(ニューヨーク、サンフランシスコ、ヘルシンキ中央社)米ニューヨークで28日に開かれた、LGBTなど性的少数者の権利擁護を訴えるパレード「プライドマーチ」に台湾からのチームが参加し、台湾らしさを盛り込んだフロート(山車)やドラァグクイーンが注目を集めた。西部サンフランシスコやノルウェーの首都オスロでこの週末に行われた同様のイベントにも、台湾チームの姿があった。
ニューヨークでは、2024年に米国のコンテスト番組で優勝したニンフィア・ウインドさんら、派手な衣装やメークでパフォーマンスする「ドラァグクイーン」が登場。台湾で親しまれる嗜好品「ビンロウ」の売店をイメージしたフロートに乗り、マンハッタンの大通りを練り歩いた。

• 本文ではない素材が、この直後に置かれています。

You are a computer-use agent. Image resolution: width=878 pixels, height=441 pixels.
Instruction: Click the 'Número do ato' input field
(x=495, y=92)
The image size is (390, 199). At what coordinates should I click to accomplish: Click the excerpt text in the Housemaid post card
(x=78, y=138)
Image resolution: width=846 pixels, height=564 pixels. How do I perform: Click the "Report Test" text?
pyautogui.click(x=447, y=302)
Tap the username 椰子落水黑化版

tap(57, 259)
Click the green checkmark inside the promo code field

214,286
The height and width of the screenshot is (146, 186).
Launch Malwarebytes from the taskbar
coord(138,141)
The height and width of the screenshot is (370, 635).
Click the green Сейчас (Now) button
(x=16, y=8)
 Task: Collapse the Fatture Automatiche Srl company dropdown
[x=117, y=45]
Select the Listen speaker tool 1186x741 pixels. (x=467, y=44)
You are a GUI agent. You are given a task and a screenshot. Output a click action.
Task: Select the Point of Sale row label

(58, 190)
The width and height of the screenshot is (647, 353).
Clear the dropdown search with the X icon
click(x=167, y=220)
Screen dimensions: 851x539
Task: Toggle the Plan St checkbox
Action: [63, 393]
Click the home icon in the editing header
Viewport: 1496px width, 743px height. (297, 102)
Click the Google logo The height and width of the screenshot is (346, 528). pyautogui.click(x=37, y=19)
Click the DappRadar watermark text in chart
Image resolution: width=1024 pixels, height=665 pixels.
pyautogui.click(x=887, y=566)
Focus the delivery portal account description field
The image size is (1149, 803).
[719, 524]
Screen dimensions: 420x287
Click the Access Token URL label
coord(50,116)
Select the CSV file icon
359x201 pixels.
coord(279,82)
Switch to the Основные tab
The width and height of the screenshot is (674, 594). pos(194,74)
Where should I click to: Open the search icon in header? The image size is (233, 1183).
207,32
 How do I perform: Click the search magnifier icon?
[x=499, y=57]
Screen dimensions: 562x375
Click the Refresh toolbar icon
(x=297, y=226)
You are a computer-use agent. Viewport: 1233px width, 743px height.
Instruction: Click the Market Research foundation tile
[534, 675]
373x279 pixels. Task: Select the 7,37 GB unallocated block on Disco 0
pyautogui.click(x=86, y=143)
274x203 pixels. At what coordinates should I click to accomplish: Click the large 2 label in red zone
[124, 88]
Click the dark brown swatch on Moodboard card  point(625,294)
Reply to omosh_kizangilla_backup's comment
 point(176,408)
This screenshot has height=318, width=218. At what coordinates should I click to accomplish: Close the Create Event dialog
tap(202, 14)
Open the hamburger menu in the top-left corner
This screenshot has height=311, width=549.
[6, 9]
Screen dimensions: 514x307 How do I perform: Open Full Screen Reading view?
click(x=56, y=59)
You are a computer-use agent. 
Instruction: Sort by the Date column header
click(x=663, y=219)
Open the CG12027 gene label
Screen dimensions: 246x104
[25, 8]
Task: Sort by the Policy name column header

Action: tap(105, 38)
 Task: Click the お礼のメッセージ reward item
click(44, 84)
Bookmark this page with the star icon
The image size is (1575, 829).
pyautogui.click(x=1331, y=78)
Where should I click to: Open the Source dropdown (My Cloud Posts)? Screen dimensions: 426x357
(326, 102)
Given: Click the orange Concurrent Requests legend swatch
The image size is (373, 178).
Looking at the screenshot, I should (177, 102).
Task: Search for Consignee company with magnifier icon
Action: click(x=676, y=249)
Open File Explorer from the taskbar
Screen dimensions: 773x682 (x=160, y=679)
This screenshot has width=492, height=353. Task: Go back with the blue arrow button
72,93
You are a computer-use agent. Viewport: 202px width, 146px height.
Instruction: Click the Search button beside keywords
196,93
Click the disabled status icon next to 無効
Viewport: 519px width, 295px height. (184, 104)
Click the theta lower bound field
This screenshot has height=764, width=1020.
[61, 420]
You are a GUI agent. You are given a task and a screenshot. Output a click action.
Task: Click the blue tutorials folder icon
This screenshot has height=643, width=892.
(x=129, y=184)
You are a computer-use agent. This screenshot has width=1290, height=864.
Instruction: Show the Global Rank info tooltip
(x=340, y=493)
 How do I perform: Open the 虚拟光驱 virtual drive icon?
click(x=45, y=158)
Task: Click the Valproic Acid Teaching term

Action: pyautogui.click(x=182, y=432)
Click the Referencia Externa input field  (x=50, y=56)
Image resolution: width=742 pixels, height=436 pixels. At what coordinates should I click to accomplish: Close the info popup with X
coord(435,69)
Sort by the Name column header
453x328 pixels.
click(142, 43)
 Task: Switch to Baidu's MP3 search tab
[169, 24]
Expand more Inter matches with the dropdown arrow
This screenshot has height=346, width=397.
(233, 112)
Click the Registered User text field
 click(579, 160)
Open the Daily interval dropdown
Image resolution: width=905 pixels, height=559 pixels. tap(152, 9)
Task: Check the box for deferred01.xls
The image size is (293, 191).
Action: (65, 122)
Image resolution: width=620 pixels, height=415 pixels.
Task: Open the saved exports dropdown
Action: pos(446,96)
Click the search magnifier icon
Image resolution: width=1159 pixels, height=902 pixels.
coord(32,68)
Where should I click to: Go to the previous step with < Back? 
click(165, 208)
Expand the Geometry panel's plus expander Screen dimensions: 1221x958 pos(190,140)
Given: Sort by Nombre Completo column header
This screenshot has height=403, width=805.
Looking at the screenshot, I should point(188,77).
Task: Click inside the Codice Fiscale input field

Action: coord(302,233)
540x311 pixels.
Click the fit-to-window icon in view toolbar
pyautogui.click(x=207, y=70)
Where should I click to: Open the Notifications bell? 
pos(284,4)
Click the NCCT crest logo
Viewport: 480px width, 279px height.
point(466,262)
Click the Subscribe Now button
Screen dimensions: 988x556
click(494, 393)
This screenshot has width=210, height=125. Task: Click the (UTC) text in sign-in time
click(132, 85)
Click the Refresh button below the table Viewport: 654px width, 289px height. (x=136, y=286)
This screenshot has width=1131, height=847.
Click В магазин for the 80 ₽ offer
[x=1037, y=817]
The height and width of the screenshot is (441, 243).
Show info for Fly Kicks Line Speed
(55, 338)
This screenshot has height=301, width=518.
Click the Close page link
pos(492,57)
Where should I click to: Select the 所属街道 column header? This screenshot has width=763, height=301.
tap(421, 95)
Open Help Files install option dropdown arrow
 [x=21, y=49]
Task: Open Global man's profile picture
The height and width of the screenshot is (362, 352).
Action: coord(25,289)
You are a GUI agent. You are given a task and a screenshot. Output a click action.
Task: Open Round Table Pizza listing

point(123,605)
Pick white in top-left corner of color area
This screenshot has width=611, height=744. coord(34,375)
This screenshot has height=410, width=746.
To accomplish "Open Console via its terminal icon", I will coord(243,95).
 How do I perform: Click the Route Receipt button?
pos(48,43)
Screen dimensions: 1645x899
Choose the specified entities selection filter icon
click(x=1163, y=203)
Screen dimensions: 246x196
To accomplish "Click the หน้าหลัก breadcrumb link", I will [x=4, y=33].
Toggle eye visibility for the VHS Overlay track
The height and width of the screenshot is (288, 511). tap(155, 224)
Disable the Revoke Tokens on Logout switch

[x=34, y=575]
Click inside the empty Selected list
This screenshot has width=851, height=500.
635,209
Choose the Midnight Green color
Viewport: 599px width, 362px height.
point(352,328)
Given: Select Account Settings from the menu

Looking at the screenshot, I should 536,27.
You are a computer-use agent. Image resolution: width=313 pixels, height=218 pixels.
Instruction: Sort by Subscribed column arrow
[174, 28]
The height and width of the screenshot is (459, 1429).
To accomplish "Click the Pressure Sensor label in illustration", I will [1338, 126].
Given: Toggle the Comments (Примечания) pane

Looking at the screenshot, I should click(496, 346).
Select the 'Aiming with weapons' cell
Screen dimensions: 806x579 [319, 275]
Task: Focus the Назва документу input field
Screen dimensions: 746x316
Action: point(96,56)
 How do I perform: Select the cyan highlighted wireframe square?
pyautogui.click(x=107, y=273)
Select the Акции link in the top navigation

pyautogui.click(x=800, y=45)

隊列には、駐ニューヨーク台北経済文化弁事処(総領事館に相当)の李志強処長や現地で暮らす台湾出身者、留学生らも加わった。
同日に行われた「サンフランシスコ・プライド」のパレードでは、現地の台湾系民間団体の他に、交通部観光署(観光庁)と駐サンフランシスコ台北経済文化弁事処が参加。LGBTフレンドリーな旅行先である台湾への来訪を呼びかけた。
「オスロ・プライド」のパレードは27日に開かれた。台湾チームはノルウェーに留学中の医学生が率い、アジア初の同性婚国家をPRする横断幕や、中華民国(台湾)の国旗などを手に行進した。
6月は世界的に「プライド月間」とされている。1969年6月にニューヨークで性的少数者と警察の衝突「ストーンウォールの反乱」があり、翌70年にデモ行進が始まったのがきっかけ。今月上旬に東京・代々木で開かれたTokyo Prideにも「チーム台湾」が参加した。